┌─ Text block
Thus, the aim of this study is to examine the accounting performance of firms following mergers into different business industries and reveal any possible particularities, by deploying a plethora of quantitative variables from financial statements (thirty two accounting measures and ratios, extracted from them) for all listed companies at the Athens Exchange in the period of 2011–2016. During this period of economic crisis (2011–2016) in Greece, the chosen sample of 32 listed firms is examined on the basis of four main categories (according the industry type of the sample firms): primary sector (six firms), industrial sector (10 firms), commercial and services sector (eight firms), construction sector (eight firms).

The structure of the paper is as follows: Section 2 discusses the relevant literature review. Section 3 presents the research methodology and the examined data. Section 4 analyses the results of the study. Last section presents the conclusions of the study.

2. LITERATURE REVIEW

Examining the impact of industry differentiation and mergers, Healy et al. [14] tested for differences a group of merged firms with a group of non-merged firms. They found better accounting performance after mergers for the merged firms, and this implies for industry differentiation’s consequences in mergers. In another study, Ramaswamy and Waegelein [17] reported that firms with mergers in dissimilar industries may achieve better results in terms of efficiency and performance. For an emerging market, Al-Hroot [18] argued that each industrial sector’s firms, as he had examined in his study firms after mergers in the Jordanian market, reacted differently on a merger event. Similar results were found by Rao-Nicholson et al. [19] as they also claimed for differences in every industry sector at the ASEAN countries and Ahmed and Ahmed [20] for the market of Pakistan.
└─
Goals -
[A] Translate this sentence from the text on post-merger accounting performance into Spanish: "Section 3 presents the research methodology and the examined data."
[B] According to the text on post-merger accounting performance, how many firms in the sample belong to the industrial sector?
[C] Please continue the text on post-merger accounting performance from the point where it stops.
┌─ Provided data
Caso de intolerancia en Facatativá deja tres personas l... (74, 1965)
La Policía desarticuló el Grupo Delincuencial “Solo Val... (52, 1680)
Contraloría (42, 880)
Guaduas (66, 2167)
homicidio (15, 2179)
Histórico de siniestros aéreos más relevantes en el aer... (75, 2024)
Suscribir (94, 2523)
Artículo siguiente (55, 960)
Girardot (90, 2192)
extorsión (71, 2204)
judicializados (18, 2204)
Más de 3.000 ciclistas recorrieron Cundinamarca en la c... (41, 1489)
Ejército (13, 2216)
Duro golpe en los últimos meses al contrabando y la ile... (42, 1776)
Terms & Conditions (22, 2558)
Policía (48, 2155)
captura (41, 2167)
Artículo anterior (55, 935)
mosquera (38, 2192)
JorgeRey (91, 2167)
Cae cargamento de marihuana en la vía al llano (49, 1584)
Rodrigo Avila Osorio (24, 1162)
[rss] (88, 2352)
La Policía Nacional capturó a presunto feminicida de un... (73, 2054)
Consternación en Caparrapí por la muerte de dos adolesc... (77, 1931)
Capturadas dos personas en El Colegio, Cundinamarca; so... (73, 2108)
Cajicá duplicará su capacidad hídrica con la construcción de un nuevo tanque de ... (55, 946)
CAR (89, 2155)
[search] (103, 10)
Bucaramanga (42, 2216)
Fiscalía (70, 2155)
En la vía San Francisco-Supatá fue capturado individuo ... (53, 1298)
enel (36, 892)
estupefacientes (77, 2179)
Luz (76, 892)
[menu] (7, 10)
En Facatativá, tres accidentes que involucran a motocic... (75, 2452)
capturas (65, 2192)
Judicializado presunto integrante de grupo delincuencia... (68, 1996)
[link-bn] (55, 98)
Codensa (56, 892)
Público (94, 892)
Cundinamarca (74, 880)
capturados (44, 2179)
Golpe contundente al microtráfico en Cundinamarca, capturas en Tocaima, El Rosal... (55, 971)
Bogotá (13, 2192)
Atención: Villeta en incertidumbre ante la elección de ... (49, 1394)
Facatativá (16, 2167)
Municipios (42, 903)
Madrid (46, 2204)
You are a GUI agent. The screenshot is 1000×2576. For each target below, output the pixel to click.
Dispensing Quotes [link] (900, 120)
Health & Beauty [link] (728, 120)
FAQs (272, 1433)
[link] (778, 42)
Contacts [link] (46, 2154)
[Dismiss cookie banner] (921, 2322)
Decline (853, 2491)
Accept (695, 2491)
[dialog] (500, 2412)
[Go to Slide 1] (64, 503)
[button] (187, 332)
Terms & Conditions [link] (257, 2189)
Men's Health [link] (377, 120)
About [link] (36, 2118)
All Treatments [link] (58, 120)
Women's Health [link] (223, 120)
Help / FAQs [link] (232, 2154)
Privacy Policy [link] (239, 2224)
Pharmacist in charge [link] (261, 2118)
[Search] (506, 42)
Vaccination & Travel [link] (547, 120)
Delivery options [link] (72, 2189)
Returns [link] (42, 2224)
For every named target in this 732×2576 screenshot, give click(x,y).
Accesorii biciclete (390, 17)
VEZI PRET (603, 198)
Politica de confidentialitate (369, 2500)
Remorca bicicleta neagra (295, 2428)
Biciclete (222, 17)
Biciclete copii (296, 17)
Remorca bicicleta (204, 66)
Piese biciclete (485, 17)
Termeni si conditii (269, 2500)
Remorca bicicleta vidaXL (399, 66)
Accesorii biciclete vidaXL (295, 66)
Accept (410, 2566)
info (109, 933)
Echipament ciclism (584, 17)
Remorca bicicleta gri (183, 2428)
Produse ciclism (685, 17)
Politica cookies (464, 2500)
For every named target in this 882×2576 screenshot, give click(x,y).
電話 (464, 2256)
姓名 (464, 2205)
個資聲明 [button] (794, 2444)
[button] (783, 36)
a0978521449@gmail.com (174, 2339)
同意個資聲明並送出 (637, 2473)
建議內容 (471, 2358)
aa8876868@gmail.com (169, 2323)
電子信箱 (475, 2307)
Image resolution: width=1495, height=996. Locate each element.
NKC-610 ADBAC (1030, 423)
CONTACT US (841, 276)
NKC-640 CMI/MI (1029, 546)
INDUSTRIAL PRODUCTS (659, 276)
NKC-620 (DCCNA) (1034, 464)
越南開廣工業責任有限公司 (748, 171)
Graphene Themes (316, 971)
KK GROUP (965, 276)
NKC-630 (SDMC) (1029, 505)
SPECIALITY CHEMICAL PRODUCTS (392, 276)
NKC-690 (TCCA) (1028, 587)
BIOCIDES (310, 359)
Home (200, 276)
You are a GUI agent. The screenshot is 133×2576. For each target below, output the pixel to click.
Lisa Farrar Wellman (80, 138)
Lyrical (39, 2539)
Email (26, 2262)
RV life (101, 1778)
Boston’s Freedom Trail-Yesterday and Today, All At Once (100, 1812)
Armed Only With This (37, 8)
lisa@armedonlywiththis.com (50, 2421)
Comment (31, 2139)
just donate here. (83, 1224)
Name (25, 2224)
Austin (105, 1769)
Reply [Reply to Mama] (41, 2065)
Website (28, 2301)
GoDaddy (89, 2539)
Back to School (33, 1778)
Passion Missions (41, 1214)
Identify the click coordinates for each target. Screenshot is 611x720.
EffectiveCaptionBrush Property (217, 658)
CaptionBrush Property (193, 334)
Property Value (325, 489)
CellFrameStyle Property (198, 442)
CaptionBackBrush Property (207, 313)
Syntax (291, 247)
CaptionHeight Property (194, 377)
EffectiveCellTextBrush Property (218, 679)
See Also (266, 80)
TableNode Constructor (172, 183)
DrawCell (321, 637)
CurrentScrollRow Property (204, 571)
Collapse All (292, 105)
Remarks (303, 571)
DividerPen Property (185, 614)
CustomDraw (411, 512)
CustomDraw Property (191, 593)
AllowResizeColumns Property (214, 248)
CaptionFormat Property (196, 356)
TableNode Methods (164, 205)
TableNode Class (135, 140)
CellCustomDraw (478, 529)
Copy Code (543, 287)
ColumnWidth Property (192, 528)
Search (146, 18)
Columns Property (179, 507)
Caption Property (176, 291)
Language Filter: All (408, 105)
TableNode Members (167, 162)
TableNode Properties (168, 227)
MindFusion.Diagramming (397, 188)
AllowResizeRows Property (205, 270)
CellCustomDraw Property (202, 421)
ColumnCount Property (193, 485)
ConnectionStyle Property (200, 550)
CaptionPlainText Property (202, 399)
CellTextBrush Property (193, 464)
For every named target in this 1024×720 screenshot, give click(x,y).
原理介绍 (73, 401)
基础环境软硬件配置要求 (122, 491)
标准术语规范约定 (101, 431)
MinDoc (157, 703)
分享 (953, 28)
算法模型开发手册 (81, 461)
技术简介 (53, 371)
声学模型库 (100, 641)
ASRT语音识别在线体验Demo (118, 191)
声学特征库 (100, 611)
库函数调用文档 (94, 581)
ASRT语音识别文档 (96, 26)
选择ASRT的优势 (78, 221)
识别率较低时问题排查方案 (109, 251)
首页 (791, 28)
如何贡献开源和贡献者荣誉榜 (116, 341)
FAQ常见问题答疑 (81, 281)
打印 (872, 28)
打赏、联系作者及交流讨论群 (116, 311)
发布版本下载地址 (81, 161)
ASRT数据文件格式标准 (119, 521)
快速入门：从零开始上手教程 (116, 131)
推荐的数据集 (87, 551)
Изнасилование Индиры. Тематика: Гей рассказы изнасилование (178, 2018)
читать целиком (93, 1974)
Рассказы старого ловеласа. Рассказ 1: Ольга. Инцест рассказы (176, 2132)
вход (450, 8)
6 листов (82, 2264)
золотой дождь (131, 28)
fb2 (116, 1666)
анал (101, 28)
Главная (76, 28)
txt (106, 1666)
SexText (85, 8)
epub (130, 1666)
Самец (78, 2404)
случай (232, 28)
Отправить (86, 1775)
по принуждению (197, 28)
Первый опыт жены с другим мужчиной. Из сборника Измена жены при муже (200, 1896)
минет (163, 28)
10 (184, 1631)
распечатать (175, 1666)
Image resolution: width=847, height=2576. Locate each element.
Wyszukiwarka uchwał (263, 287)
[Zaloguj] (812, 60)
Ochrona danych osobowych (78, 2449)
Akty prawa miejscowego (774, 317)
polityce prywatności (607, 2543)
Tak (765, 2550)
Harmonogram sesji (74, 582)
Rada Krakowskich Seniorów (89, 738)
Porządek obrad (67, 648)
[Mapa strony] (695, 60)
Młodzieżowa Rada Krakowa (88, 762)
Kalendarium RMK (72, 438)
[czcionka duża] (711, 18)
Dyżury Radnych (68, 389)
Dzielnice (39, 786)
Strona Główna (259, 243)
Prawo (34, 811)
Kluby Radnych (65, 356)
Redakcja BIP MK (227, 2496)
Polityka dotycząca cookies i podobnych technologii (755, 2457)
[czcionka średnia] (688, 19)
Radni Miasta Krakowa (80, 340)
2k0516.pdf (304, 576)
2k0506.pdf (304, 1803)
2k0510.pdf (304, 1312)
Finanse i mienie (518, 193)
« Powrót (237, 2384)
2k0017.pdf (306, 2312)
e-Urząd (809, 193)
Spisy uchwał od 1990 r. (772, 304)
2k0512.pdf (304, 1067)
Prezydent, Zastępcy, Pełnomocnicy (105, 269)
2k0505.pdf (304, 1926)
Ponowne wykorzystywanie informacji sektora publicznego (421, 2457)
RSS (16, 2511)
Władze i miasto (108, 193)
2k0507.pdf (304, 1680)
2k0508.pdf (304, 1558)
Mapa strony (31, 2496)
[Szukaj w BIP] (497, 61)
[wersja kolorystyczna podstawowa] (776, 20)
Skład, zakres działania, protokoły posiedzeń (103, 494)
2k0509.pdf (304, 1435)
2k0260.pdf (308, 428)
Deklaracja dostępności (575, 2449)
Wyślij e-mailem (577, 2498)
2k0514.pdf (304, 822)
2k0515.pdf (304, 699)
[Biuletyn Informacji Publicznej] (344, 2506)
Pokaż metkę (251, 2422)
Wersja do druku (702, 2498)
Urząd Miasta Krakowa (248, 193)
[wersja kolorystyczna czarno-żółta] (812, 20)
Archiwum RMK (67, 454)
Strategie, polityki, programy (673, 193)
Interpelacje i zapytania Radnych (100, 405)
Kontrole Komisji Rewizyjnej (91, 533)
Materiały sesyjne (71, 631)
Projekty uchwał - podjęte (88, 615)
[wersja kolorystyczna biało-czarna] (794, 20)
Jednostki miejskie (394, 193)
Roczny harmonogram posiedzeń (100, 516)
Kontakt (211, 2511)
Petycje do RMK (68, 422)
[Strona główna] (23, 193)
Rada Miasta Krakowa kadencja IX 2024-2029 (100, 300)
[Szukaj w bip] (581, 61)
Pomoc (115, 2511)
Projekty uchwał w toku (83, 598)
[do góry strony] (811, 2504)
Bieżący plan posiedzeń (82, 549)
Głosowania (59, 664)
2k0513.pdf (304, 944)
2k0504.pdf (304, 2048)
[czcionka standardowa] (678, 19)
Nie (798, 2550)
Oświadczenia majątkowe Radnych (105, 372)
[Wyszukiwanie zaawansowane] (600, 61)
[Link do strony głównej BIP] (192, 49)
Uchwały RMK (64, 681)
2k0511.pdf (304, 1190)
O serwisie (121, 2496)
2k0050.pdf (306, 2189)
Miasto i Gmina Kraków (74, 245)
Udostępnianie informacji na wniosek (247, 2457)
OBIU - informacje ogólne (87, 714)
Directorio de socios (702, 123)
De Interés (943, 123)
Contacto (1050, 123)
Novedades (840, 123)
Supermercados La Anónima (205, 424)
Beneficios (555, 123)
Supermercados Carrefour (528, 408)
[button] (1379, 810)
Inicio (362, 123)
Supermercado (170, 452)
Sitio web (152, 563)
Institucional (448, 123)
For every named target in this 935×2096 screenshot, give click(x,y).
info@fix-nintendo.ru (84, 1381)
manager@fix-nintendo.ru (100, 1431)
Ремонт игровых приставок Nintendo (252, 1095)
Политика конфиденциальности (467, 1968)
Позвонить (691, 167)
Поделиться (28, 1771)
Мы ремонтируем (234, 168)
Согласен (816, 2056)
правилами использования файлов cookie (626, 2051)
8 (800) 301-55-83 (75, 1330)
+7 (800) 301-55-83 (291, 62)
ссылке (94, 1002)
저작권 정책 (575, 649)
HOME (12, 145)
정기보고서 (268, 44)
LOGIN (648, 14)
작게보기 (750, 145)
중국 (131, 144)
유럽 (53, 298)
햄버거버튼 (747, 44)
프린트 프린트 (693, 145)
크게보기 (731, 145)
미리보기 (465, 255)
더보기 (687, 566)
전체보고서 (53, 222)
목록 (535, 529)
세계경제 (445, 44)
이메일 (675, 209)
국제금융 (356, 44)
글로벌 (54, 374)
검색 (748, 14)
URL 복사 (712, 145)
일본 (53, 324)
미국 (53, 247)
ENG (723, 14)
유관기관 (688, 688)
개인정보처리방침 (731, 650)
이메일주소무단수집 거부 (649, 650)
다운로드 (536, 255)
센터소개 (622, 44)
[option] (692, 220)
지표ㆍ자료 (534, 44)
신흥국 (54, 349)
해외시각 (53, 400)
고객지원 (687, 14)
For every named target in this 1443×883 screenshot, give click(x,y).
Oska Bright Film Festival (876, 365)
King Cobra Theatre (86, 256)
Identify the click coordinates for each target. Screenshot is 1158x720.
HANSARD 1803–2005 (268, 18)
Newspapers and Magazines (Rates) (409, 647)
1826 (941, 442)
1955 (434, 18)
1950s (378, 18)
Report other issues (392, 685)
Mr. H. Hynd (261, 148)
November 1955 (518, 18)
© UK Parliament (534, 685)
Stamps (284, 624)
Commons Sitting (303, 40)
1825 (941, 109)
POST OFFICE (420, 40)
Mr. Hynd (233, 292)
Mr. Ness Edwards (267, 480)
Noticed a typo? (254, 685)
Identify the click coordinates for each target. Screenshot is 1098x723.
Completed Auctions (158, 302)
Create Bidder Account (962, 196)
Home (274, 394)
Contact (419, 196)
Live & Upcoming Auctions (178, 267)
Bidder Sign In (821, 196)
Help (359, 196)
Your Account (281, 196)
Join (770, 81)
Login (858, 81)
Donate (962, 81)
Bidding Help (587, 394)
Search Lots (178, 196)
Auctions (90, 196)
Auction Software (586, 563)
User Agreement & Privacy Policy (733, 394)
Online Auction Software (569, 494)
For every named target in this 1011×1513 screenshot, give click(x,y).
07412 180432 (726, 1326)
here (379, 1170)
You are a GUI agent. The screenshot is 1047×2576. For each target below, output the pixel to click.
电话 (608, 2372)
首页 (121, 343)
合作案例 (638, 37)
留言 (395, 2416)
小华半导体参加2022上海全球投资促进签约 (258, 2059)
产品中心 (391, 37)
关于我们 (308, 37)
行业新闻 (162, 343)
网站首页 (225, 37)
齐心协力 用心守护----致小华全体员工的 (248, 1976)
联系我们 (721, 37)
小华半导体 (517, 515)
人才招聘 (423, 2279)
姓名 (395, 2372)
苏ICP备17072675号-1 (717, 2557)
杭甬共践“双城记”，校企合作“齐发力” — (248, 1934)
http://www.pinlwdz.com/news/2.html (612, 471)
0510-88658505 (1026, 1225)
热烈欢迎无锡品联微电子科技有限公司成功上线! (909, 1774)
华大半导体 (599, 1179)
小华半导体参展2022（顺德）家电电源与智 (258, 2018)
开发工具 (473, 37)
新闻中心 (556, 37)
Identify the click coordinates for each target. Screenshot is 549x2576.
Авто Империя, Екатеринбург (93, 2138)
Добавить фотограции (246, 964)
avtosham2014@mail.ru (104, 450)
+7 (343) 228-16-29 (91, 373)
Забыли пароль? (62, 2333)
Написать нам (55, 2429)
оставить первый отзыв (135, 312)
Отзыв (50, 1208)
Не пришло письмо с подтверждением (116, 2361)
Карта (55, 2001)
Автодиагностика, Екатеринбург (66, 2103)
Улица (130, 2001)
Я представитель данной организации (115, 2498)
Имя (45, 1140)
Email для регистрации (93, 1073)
└─
Answers for this exercise -
[A] La sección 3 presenta la metodología de investigación y los datos examinados.

[B] Ten firms.

[C]
For the Greek market and before the outbreak of the economic crisis, Agorastos et al. [16] claimed that the accounting performance of the acquiring firms in the post-merger period was different due to their industry type. Pantelidis et al. [21] in the beginning of the economic crisis (examined years with merger activity 2008–2009) in Greece proposed, in general, different results at the post-merger performance for their sample of examined acquiring firms of each industry. Alexandrakis et al. [22], studying Greek mergers in different business industries, argued that their results revealed for the examined firms of each industry different results per industry to profitability and operating efficiency. Finally, Pazarskis et al. [23] examined a knowledge-intensive industry in Greece, the information technology industry, using accounting variables and found a partial a worsening in their performance after mergers.

3. RESEARCH DESIGN

3.1. Sample Selection and Industry Type (Qualitative Variables)

All mergers events from listed firms in the Athens Stock Exchange (ASE) in the period from 2011 to 2016 are tracked. The reason that listed firms are studied is their size and data availability. From this preliminary sample of all mergers then are excluded:

  1. (a)

    firms with banking and financial activities (due to the particularities of their financial statements),

  2. (b)

    firms that their financial statements are no longer published (no available) in the ASE website,

  3. (c)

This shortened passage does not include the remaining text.